Economists from the Commonwealth of Independent States and abroad have cast doubts on the effectiveness and powers of the group's first supranational organization, the Interstate Economic Committee, set up at last week's CIS Moscow summit.


The committee is intended to oversee a payments union, customs and a free trade zone as well as having jurisdiction over energy systems, transport and joint enterprises undertaken by states.


The committee, with a planned staff of 700, will be based in Moscow with branches in every state and main centers like St. Petersburg. Russia will hold 50 percent of the votes in recognition of its major funding role but an 80 percent majority will be needed to pass decisions, removing its automatic majority.


But analysts believe that like many of the documents signed by members of the CIS since it was formed in 1991, the IEC stands little chance of getting beyond an idea on paper. As Nezavisimaya Gazeta wrote Tuesday, "the train is stuck at Former Soviet Union station."


Belarussian President Alexander Lukashenko, one of the strongest advocates of economic union and the IEC among the CIS presidents, said before the summit last week, "I support the idea of the IEC but I want it to work."

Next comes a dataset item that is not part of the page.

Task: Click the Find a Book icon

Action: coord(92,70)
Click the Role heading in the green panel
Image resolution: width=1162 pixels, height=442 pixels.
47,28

Lukashenko said Belarus did not need or want a committee that only worked on paper, and would not finance the committee "with its planned 700 loafers," unless it fulfilled its function.


Ukraine signed up for the IEC after insisting on voting amendments. President Leonid Kuchma sees closer ties with Russia and greater integration as beneficial to Ukraine.

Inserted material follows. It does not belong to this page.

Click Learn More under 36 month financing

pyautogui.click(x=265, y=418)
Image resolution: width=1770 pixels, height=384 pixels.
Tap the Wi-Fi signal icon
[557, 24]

But Melissa Meeker, economic research associate at the Council of Advisers to the Ukrainian Parliament, said Tuesday that Kuchma's agreement to the IEC was perhaps "procrastination."


"He is trying to earn some forgiveness from Russia and delay payment for Ukraine's huge energy debts," she said.

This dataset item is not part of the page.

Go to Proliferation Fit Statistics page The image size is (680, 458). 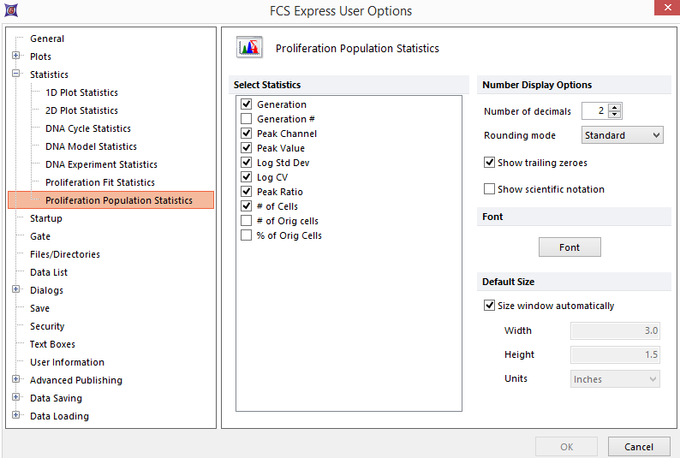[x=99, y=182]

Kuchma would not countenance monetary union, Meeker said. Even if both currencies stabilized, Ukraine would prefer to peg its currency to a Western currency.


Western analysts said there was a danger the IEC would work artificially to promote trade relations. "The potential for mischief is greater than the potential for good," said one Western economic adviser in Moscow on Tuesday.


"The most important thing for the development of trade is for governments to stay out of trade deals and let enterprises make and pay for their own deals."